When it comes to new salespeople, we often write about sourcing, assessments, applicant tracking, recruiting, selection and of course, getting it all right. We also write about skills and Sales DNA and sales management coaching. All of this is good and helpful but I don’t recall reading any articles that discuss new salesperson ramp-up!
Even salespeople with experience in the industry need to participate in a formal, structured 90-day ramp-up where they can learn, internalize, practice and master those things that assure success at your company and help them to understand why and how you are different. What are those things?
Let’s begin with the 4 core messages that everyone at your company should possess the ability to deliver, with the same exact words, on-demand:
- Brand Promise
- Elevator Pitch
- Value Proposition
- Positioning Statement
You may think that this is elementary but I can tell you that in 98% of the sales organizations evaluated by Objective Management Group, this messaging is not only inconsistent, but it’s also dead wrong. Off-target. Reworded to please the salesperson. These messages must not only be taught, but also reinforced, with periodic quizzes to make sure that they are being used correctly.
Targeting should come next. Who do we want our new salespeople to call on and why? If there are sweet spots, let’s discuss those. Is it a certain vertical, an individual with a certain title, a company with particular revenue, a specific number of employees, a certain technology missing, with a specific technology in already in place? It doesn’t matter what ideal is for you, but new salespeople should be able to find and recognize companies that meet your ideal.
Who is your competition? How do they position themselves in the market? How do you compare? What are their strong points and weak points? How do you sell against each of them? What are your salespeople going to hear about them? What are they telling your prospects about you? How will they handle it?

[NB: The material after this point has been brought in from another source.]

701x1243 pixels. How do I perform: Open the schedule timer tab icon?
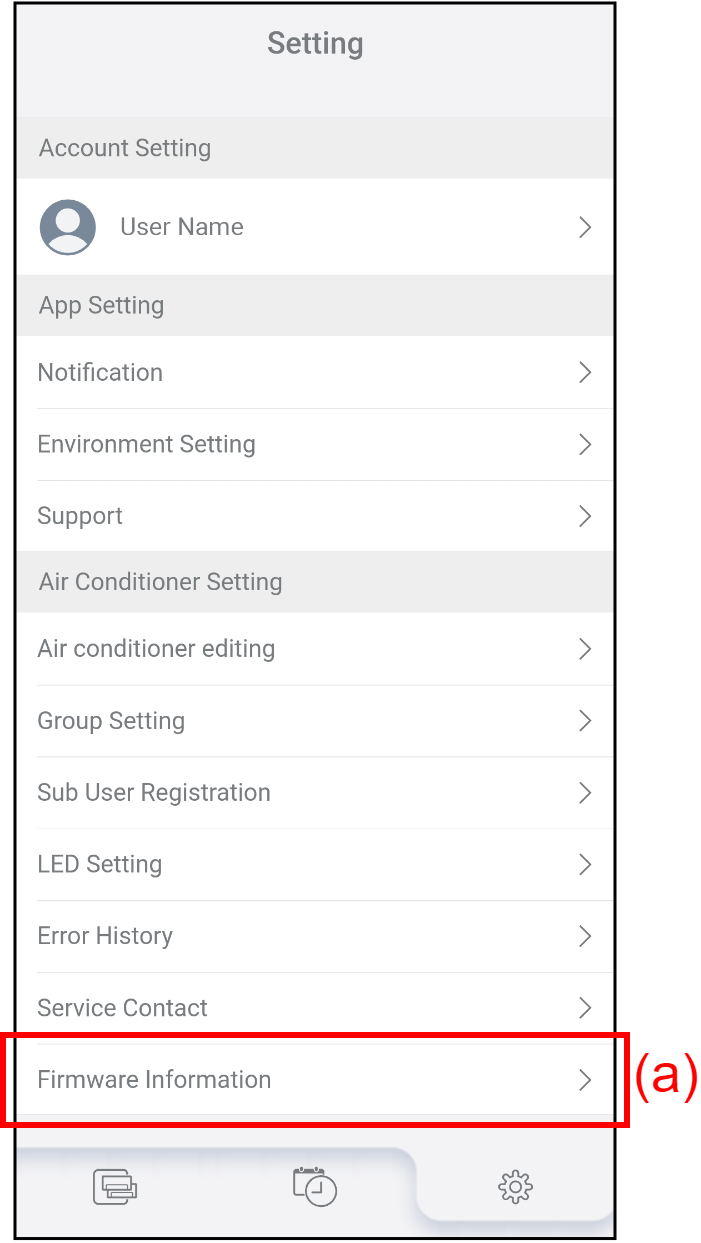click(315, 1186)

What do they need to know about your sales cycle? How long? How many calls or meetings? What does the first call sound like? Can you role-play it? What does the first meeting sound like? Can you role-play that too? What is your sales process? Can you walk them through it? Can you demonstrate it?
What are some of the typical applications for your products or services? How do your products and services address client/customer issues? What’s a great fit? Are there customers that new salespeople can speak with to learn why they chose your company, how they are using your products, and how your products are helping?
Do you have CRM? What are the expectations? Who will train them?
Are there expectations for the:
- First Day
- First Week
- First Month
- First Quarter
How will those expectations be measured? On what will they be measured? Are there metrics or KPI’s that must be met? Who will hold them accountable? What happens if they fail to meet expectations? What happens if they exceed expectations? What must they have in each stage of their pipeline in order to succeed?
Is there a model for success at your company? An effective model is duplicable and must be achievable. At its core, it shows salespeople the behaviors and activities required in order to reach certain revenue and income levels. It should basically demonstrate that if they do A, B, C, D and E each day, and maintain conversion ratios of X, Y and Z, they will close N new customers, resulting in R new revenue and $$$ in commissions.
Who can they go to in your company for help with:
- Product information
- Company Information
- Technical Assistance
- Executive Presence on an Important Sales Call
New salespeople can fail when:
- Companies get selection wrong
- Sales managers don’t invest enough time preparing them for success
- The company has inferior systems and processes
- Specific goals and milestones for the first 90 days are non-existent
- The culture fails to support a high performing sales organization
- Sales managers are not effective at coaching salespeople.
These issues can all be addressed and improved but it requires awareness and a commitment to change.